Una parte para cada equipo. La primera, para el Unión Grove. La segunda, claramente con el Arousa como dominador. Es en lo que coinciden los entrenadores de uno y otro conjunto a la hora de analizar el derbi del pasado domingo en el Monte da Vila. Un choque con 0-1 final que acabó con la brillante racha que el cuadro local venía engordando desde que el 7 de noviembre del 2011 caía 2-3 en su feudo con el Gondomar, en la Primera Autonómica. A partir de ahí, el plantel meco no dejó de sumar victorias y empates. Ni una sola derrota más.

La racha finiquitada no contó sin embargo con la menor atención del técnico del Unión en sus comentarios a pie de página sobre el guión central del derbi. Ricardo Dios, que siguió el choque de rivalidad desde la grada en el que era el primero de los tres partidos con los que fue sancionado por el Comité de Competición de la Preferente Sur, arremete contra su homólogo arlequinado por la decisión del Arousa de no echar el esférico fuera en el minuto 56 al ver tirado al local Ramón por el efecto de un balonazo. «Segundo os xogadores do Arousa, o seu adestrador non lles deixa tirar o balón fóra nos partidos, pero iso non nolo dixo antes do partido nin ao árbitro nin a min», denuncia. Y añade, «a Camiño -el capitán del Arousa-, dicirlle que lle sobran eses xestos cara a grada cando marca o gol. Porque hoxe estás nun lado, e mañá, no outro. Cando estivo no Céltiga fíxolle á grada da Lomba xestos moi, mo, moi feos, e agora é o capitán do Arousa».

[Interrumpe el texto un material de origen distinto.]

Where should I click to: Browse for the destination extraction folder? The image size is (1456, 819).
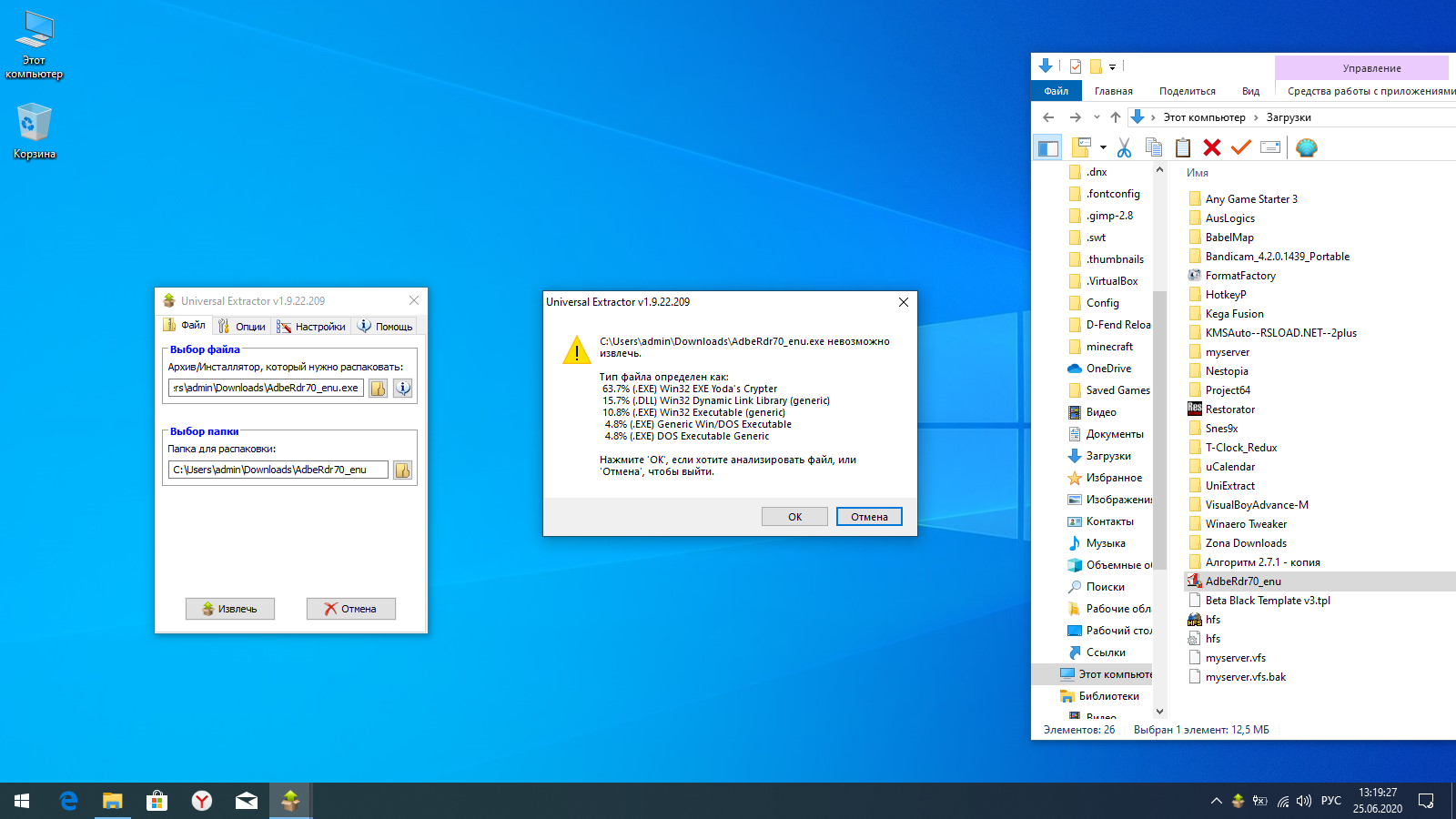point(402,470)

Por su parte, el técnico del Arousa, Lino González, quiso «pedir disculpas a Ricardo -Dios- y al Unión Grove» públicamente por la acción del balonazo. Lino confiesa que «fue un error mío, sin ninguna mala intención». Y se explica. «Tras el partido de Mondariz, en el que el rival no paró de perder tiempo, decidimos que fuese el árbitro quien decida si parar los partidos. Lo que hago es avisar de esto al árbitro y al entrenador rival antes de los partidos». Pero en O Grove «me despisté y no avisé a nadie». Por ello, y aunque considera «desproporcionada» la reacción meca, «entiendo que haya malestar», y se disculpa.